Our family spent over 4 months in Melbourne while he underwent surgery at the Royal Children’s Hospital. Although his recovery was not totally free of complications, over all he has done really well.
Since being home, he has come along in leaps and bounds. He is such a happy child, we almost forget he has a serious heart problem.
When our son Joseph was diagnosed with HLHS our lives were turned upside down. We were told that there was little that could be done for babies with this severe Congenital Heart Defect.

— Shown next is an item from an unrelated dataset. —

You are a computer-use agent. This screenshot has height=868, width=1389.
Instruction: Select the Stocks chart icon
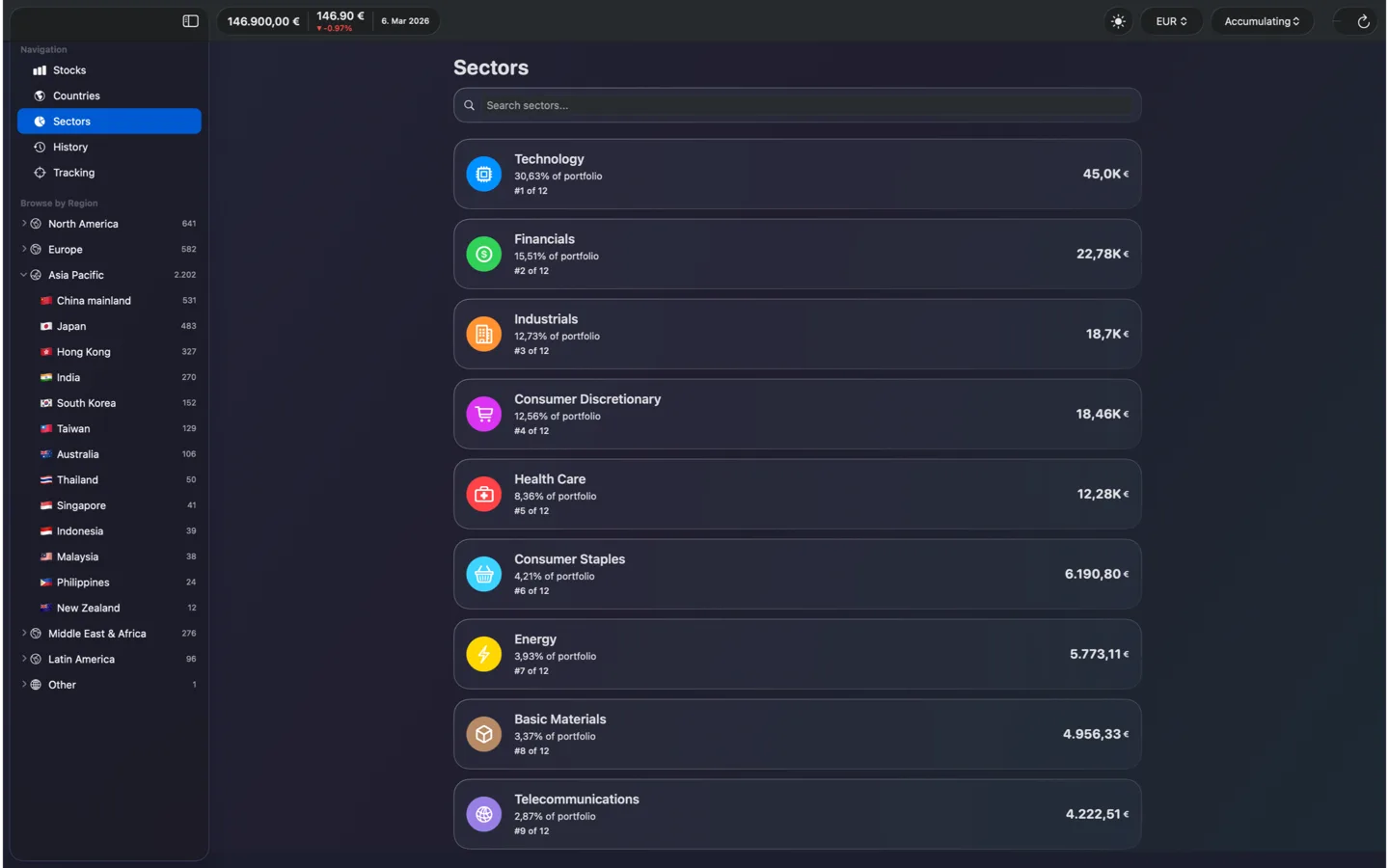(x=39, y=69)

Doctors at Westmead Children’s Hospital in Sydney told us that although there was a ‘surgical option’, we should consider it very carefully as the long term outlook for Joseph was very uncertain. Even if he survived the three open-heart procedures, there was a real possibility that he would suffer some long-term mental and physical disabilities. They were also concerned about the stress Joseph’s condition and treatment would place on our family. It was suggested that it may be better to take Joseph home, without any treatment and let him die. Deep down we knew this wasn’t a choice we could make. For us, it was impossible to abandon hope.
We did however need more information on HLHS survivors. I searched the internet but initially could not find many encouraging stories. The medical information I came across on the net was also very negative. I was starting to think that perhaps the medical advice was right and there was little hope for our baby.
Fortunately, Joseph was transferred to the Royal Children’s Hospital in Melbourne and things started to turn around for us. The attitude of the medical staff there was very different. They made no promises but assured us they would do everything they could for Joseph. We also found out that there were other HLHS babies being treated at RCH. We got to know several of these babies and their families during our four month stay in Melbourne. The support of these families was invaluable to us and just one of the many great things Joseph has brought to our lives.
Joseph has also given us a determination to raise community awareness of HLHS. Our story is not unique. All the other families we met were also given a very grim outlook for their special babies. It seems that the general medical community is not aware of the advances that have been made in the treatment of HLHS. Although there is no cure for this condition, there are hundreds of these children worldwide bringing joy to the lives they touch.